O Estado também pontua para a decisão a inviabilidade atual de reconhecer reequilíbrio econômico-financeiro sem estudos complexos e nem garantia de que o contrato manteria a capacidade de execução. Ou seja, não comprovada a vantagem da proposta da empresa.
Em nota, o Estado informou que a empresa chinesa foi notificada judicialmente e respondeu "concordando com o distrato".
O Governo informou também que a expectativa é de que a rescisão seja bilateral, de forma amigável. Em paralelo, o Estado estuda as alternativas para dar continuidade ao projeto, que é citado pelo Governo como prioridade e de fundamental importância.
"Ao notificar a concessionária Skyrail, o governo estadual reconheceu os esforços empregados para a devida manutenção do contrato em inúmeras tratativas desenvolvidas entre as partes nos últimos meses".
Alerta de procurador
Durante uma sessão realizada no dia 25 de julho deste ano no Tribunal de Contas do Estado da Bahia (TCE-BA), o procurador Ubenilson Santos, da Procuradoria Geral do Estado (PGE), já havia informado da grande possibilidade do Governo rescindir o contrato do VLT do subúrbio de Salvador.
"As medidas que poderão ser tomadas passam pela imediata execução ou rescisão, com grande possibilidade de ocorrer a rescisão ou distrato bilateral em curto espaço de tempo", afirmou na época.
Quando citou a possibilidade de destrato, o procurador geral do estado também havia informado que o processo administrativo que trata o caso já estava em fase de finalização de parecer jurídico na PGE.
"O distrato resolveria a questão para o estado, e poderia dar fim, inclusive, as controvérsias judiciais e aos processos que tramitam no TCE acerca do VLT", explicou durante a sessão em julho.
O que diz a empresa
"A BYD informa que vai cumprir a recomendação da SEDUR para rescindir de forma amigável o contrato para a construção do VLT do Subúrbio de Salvador. Após a assinatura do Primeiro Aditivo, em 2020, as obras de implantação do Contrato de Concessão foram prejudicadas pela Pandemia de Covid-19. Por conta disso, o avanço na execução do projeto do VLT do Subúrbio foi diretamente impactado por fatos imprevisíveis e de consequências incalculáveis, alheios às ações e responsabilidades da Concessionária.

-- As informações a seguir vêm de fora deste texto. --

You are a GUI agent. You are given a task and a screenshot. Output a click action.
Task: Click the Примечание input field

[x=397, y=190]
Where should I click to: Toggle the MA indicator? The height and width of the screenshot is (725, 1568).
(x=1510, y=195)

Apesar de todo esforço feito pela Concessionária, seus acionistas, colaboradores e o Governo da Bahia e, considerando que sem o reequilíbrio pleiteado o Contrato de Concessão se torna inexequível, a Skyrail dará andamento nas negociações para rescisão amigável, visando apurar os valores indenizatórios devidos à Concessionária com compensação de valores a crédito do Poder Concedente.

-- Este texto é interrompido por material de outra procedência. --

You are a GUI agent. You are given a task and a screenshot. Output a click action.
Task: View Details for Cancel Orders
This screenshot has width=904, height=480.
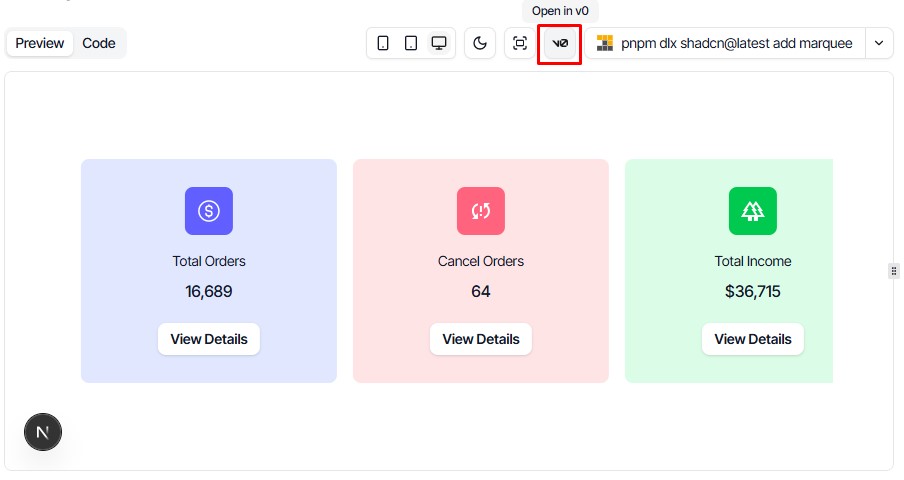(x=481, y=339)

A BYD Brasil, ao qual pertence o projeto de Skyrail Bahia, informa que pretende alocar todos os colaboradores em outras unidades de negócios do grupo e reforça seu comprometimento com a Bahia, polo importante e promissor para a implantação de complexos industriais.

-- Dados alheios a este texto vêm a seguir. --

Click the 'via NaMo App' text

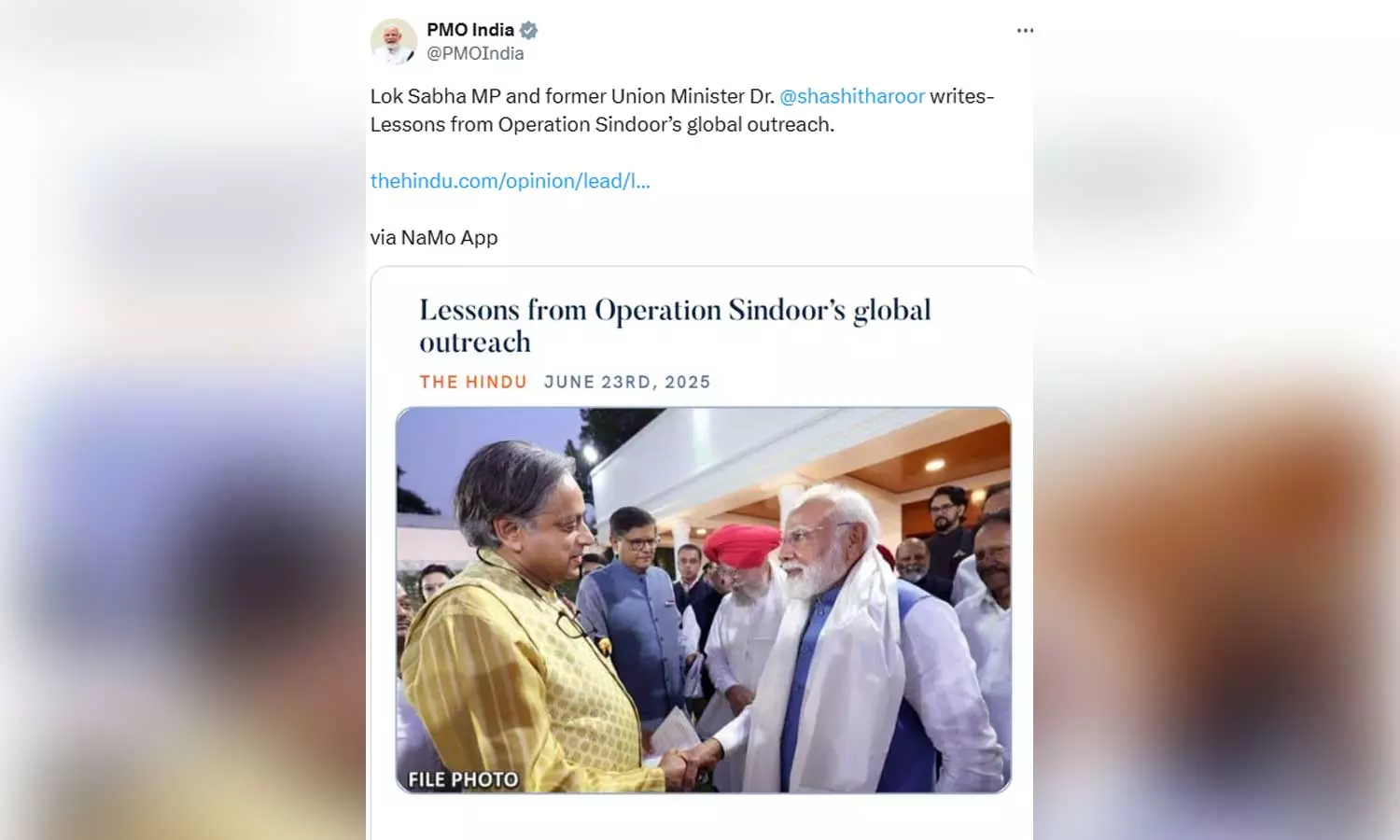434,238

Há um mês, a BYD anunciou um investimento de R$ 3 bilhões em três fábricas a serem instaladas em Camaçari – sendo uma unidade dedicada à produção de caminhões elétricos e chassis para ônibus, com possibilidade de abastecer o mercado das regiões Norte e Nordeste do Brasil, a outra dedicada à produção de automóveis híbridos e elétricos, com capacidade estimada em 150 mil unidades ao ano, e a terceira, ao processamento de células de lítio e ferro fosfato, com a expectativa de geração de 5 mil empregos".